A ave que se tornou símbolo da luta pela preservação da Chapada do Araripe e existe apenas na região, especialmente na pequena faixa de Mata Atlântica, completa 20 anos de descoberta por biólogos. O resistente soldadinho-do-araripe não recebeu à toa esse nome. Tem superado o tempo e ação do ser humano junto ao meio ambiente, dando oportunidade de reflexão e proporcionando ações que possibilitem um freio à devastação.

O trabalho da Organização Não Governamental (ONG) Associação de Pesquisa e Preservação de Ecossistemas Aquáticos (Aquasis) tem contribuído de forma decisiva para manter viva a espécie. São 277 casais existentes em algumas áreas, conforme a última contagem, onde estão presentes as fontes de água, nas áreas de Barbalha, Crato e Missão Velha. Mas a ave ainda está entre as criticamente em perigo de extinção.

Das 10 mil espécies de aves do mundo, só 200 estão nessa condição, o que corresponde a 2% dos pássaros mais ameaçadas do Planeta. Um grupo muito delicado. A descoberta foi realizada pelos biólogos Galileu Coelho, professor aposentado da Universidade Federal do Pernambuco (UFPE), e Weber Girão, que tem dedicado mais da metade de sua vida na luta pela preservação do soldadinho.

Campanha
O trabalho durante todos esses anos não tem sido fácil, e a maior parte dos recursos para manter as ações ainda vem de outros países, como a Inglaterra e Estados Unidos, além de uma boa injeção de recursos do Paraná.

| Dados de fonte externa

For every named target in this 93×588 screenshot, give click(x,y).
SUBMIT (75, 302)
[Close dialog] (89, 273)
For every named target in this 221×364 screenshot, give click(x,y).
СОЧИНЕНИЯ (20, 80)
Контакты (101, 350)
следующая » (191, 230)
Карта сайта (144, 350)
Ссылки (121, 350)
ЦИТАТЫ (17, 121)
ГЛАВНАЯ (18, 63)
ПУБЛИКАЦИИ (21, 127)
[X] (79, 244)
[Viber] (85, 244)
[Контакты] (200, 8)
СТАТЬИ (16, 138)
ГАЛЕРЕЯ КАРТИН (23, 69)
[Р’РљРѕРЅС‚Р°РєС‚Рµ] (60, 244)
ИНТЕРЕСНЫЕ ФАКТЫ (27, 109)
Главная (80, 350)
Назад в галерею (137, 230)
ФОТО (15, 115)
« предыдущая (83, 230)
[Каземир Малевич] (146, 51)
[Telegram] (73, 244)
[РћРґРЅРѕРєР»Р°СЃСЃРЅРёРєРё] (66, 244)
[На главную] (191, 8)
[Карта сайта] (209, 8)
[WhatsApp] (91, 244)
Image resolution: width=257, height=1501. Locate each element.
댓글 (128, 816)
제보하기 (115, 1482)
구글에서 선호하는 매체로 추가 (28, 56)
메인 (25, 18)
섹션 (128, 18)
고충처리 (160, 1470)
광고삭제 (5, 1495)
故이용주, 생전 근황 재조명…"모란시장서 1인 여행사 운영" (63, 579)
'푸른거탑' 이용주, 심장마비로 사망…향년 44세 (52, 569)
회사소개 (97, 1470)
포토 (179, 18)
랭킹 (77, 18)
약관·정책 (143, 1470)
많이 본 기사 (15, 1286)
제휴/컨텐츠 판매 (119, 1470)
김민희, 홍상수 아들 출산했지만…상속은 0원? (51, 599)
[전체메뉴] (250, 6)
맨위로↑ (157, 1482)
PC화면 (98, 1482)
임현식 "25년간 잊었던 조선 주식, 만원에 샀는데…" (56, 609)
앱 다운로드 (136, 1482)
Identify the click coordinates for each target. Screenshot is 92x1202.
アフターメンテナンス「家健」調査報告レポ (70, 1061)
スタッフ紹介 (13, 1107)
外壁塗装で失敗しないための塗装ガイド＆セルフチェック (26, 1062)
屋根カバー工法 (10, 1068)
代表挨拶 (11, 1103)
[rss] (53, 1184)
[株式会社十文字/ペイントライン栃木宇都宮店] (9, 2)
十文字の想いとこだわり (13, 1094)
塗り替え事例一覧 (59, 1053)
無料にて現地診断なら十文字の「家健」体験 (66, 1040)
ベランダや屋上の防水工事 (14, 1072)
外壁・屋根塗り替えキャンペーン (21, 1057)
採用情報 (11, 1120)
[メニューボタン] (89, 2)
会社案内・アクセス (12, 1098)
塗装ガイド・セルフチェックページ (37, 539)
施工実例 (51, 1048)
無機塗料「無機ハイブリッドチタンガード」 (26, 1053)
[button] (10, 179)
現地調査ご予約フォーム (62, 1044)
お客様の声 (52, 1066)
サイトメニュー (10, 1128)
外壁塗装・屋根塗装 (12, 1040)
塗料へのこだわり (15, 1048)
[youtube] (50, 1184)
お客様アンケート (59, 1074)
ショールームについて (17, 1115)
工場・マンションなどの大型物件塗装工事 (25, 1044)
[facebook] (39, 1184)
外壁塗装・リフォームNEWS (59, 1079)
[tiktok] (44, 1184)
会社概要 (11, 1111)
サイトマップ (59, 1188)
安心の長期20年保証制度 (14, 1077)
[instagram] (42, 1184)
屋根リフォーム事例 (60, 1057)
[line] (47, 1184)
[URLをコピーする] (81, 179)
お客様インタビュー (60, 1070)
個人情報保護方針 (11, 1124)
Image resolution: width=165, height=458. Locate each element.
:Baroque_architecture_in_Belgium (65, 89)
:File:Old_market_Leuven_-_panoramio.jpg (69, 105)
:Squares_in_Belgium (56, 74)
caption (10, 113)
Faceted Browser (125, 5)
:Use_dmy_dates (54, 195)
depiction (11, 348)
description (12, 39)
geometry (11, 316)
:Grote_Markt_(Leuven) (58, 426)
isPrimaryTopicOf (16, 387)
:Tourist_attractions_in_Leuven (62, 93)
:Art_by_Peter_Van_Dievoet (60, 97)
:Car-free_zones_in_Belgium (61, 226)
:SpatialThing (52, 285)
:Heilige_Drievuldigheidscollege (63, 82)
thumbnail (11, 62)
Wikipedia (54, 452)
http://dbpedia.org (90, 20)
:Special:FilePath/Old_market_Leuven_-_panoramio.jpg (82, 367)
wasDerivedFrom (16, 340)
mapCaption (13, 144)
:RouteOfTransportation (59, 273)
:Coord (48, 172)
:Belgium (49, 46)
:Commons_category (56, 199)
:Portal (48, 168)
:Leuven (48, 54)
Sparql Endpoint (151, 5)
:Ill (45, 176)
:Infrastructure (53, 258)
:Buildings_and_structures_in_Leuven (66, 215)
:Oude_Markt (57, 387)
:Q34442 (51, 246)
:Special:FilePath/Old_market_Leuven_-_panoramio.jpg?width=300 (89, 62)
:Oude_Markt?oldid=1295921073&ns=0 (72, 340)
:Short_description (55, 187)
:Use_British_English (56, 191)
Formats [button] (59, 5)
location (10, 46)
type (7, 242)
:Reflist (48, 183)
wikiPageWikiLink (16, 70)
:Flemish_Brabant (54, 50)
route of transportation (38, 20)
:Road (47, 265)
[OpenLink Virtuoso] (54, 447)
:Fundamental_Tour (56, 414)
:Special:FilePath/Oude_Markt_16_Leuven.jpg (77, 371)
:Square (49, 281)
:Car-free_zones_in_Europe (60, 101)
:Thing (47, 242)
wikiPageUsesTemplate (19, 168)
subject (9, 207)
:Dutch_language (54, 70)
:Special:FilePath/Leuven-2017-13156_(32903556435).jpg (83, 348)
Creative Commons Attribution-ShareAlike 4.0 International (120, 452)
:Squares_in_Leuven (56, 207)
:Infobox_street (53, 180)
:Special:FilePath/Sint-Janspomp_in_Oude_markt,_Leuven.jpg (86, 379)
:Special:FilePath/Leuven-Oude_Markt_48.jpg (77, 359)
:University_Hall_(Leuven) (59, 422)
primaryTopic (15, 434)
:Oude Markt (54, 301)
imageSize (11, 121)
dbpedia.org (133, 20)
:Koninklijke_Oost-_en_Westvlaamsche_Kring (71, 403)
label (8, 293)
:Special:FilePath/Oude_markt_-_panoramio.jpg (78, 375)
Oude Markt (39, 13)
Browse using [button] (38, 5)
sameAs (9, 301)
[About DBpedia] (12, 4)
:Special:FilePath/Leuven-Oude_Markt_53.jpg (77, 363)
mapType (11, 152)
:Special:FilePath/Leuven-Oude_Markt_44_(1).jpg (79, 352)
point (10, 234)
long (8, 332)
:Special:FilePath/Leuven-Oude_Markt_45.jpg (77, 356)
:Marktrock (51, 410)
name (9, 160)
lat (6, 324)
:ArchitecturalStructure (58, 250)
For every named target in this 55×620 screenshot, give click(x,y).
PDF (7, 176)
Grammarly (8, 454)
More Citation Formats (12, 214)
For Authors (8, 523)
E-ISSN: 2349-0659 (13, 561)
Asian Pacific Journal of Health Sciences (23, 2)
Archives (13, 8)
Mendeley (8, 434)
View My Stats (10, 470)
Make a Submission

No Ceará apenas o Serviço Social do Comércio (Sesc) tem contribuído basicamente com cerca de 10%.

A luta agora é pela adesão de pessoas para o projeto Arca de Noé, desenvolvido em parceria com a Companhia Energética do Ceará (Coelce), para que sejam inseridos na conta de luz valores de doação, temporários ou regulares, acima de R$ 2. A campanha vem sendo divulgada pela ONG e levada a público, para que haja o maior número possível de doações.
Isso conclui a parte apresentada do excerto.